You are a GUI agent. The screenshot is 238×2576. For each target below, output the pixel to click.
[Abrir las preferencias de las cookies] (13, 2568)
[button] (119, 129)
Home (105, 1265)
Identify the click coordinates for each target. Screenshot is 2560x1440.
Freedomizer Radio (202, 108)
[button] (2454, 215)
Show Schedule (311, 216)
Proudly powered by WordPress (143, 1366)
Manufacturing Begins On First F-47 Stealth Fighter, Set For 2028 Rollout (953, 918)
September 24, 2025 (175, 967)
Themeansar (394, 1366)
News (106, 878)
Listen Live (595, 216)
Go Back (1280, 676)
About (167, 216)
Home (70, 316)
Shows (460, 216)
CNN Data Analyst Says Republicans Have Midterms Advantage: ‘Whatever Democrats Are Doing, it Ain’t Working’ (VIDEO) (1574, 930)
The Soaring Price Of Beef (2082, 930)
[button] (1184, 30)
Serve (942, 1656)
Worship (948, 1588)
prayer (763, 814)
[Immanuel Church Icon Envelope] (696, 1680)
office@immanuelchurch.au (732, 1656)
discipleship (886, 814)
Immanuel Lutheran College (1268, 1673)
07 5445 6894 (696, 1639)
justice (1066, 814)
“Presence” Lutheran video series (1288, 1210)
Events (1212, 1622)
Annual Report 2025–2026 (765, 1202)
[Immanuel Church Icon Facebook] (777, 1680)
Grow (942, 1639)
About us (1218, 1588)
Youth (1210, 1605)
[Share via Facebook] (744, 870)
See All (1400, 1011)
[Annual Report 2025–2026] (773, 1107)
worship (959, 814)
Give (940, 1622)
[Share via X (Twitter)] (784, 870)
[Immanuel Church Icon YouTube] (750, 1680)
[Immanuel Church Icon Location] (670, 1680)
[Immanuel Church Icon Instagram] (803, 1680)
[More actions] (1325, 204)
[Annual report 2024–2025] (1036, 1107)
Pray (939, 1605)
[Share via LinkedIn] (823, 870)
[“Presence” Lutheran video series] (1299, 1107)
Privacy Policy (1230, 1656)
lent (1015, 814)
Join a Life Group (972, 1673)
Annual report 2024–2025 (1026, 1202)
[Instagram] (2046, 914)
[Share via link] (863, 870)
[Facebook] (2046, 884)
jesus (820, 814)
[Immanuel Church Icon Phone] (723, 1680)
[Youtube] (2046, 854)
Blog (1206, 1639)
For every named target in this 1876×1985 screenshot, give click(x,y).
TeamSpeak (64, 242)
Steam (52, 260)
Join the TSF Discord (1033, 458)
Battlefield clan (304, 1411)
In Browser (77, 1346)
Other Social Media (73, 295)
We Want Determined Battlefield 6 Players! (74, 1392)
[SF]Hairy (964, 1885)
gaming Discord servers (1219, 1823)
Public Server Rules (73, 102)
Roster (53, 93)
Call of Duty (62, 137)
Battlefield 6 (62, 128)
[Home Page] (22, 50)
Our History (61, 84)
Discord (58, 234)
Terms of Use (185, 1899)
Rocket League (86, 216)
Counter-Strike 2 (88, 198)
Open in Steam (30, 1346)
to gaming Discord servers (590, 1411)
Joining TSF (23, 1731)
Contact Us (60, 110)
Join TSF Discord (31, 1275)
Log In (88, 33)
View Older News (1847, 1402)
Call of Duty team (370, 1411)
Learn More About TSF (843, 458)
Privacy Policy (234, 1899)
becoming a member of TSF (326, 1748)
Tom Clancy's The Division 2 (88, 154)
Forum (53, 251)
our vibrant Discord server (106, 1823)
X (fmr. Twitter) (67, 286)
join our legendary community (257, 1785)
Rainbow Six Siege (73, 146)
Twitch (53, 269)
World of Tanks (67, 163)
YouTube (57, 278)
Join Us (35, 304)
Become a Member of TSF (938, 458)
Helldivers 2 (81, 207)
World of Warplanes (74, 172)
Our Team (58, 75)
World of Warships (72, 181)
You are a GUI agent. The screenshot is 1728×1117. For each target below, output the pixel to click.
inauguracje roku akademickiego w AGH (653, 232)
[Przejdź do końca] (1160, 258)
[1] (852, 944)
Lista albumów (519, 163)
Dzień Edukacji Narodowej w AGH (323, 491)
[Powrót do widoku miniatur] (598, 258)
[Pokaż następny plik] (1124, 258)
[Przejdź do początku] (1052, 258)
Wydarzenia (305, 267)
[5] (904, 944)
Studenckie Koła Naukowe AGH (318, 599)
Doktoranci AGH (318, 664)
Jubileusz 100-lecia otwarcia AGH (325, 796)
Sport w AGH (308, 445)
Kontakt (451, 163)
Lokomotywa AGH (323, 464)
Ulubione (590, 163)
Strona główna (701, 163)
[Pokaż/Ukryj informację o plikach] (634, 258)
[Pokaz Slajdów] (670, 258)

Assignment -> Would you copy every line of the entries in which "gaming" appears?

Finished exercise ->
gaming Discord servers (1219, 1823)
to gaming Discord servers (590, 1411)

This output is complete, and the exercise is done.